CTP-656 is a novel potentiator that was developed by applying deuterium chemistry to modify ivacaftor, which is known commercially as Kalydeco® and marketed by Vertex Pharmaceuticals. Concert is initially developing CTP-656, which may enable once-daily dosing for CF patients, as a potential monotherapy in class III (gating) mutations (e.g. G551D) of the gene that encodes for cystic fibrosis transmembrane conductance regulator (CFTR), a protein that regulates components of sweat, mucus clearance, and digestion.

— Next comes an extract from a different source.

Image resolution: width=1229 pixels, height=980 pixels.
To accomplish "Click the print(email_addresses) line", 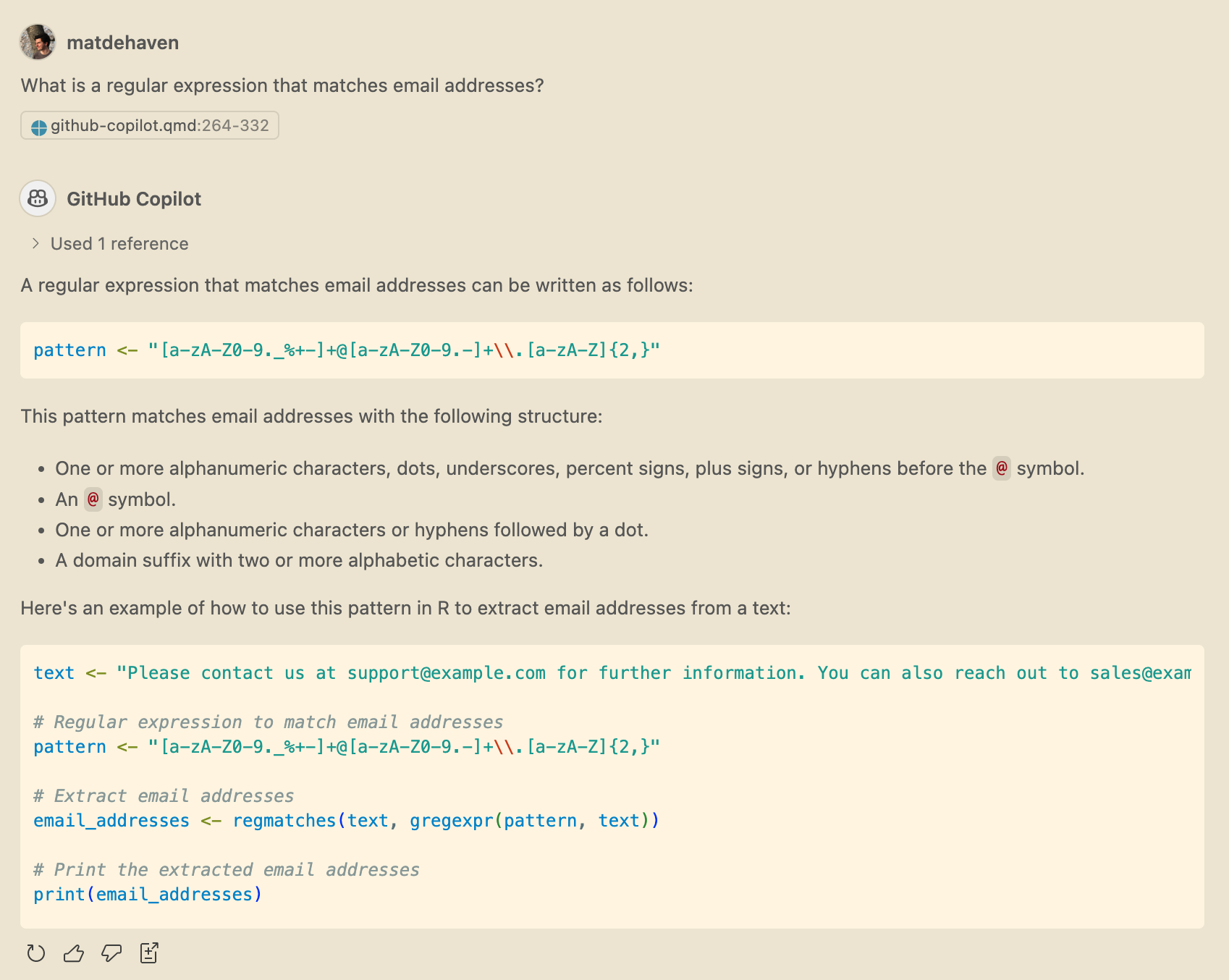I will tap(148, 895).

What makes Concert’s experimental therapy potentially effective is its ease of use, which could improve compliance among CF patients who currently take ivacaftor. “CTP-656 has the potential to be an important new treatment, expanding therapeutic options for the cystic fibrosis community,” said James Cassella, PhD, Chief Development Officer of Concert Pharmaceuticals, in a recent press release. “We believe the development of CTP-656 as a once-daily dose could help address adherence issues documented with the current standard of care by offering a simplified treatment option.”
The multiple ascending dose Phase 1 clinical trial will be conducted in two distinct parts. Thirty-eight healthy volunteers will be enrolled to assess the composite safety, tolerability and pharmacokinetics. The first part of the trial will evaluate a single dose pharmacokinetic of CTP-656 (150 mg) in comparison to Kalydeco (150 mg). The second part of the trial will evaluate three distinct doses of CTP-656, commencing at 75 mg and advancing to 300 mg, given daily for seven days in comparison to placebo. More information about this Phase 1 clinical trial can be found at clinicaltrials.gov.

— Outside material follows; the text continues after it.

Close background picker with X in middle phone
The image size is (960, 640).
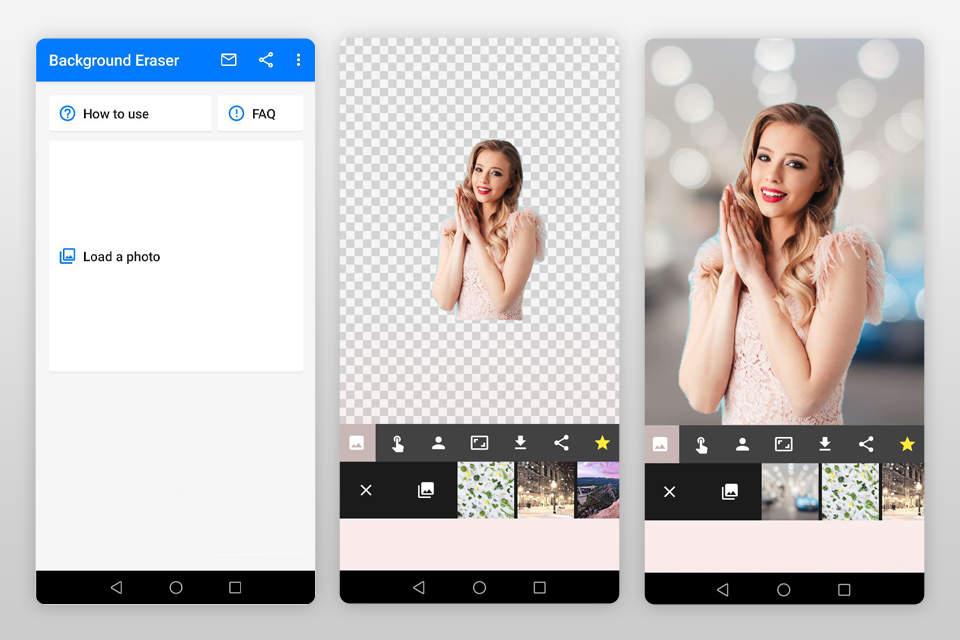tap(366, 490)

The company is expecting to report top-line data from this clinical trial during the first half of 2016; in the second half of 2016, the company plans to commence a single Phase 2 clinical trial in a population of patients with CF associated with gating or minimal function CFTR mutations.
Cystic fibrosis (CF), is a genetic disorder that affects mostly the lungs but also the pancreas, liver, kidneys, and intestine. Long-term complications of the disease include difficulty breathing and coughing up mucus as a result of frequent lung infections.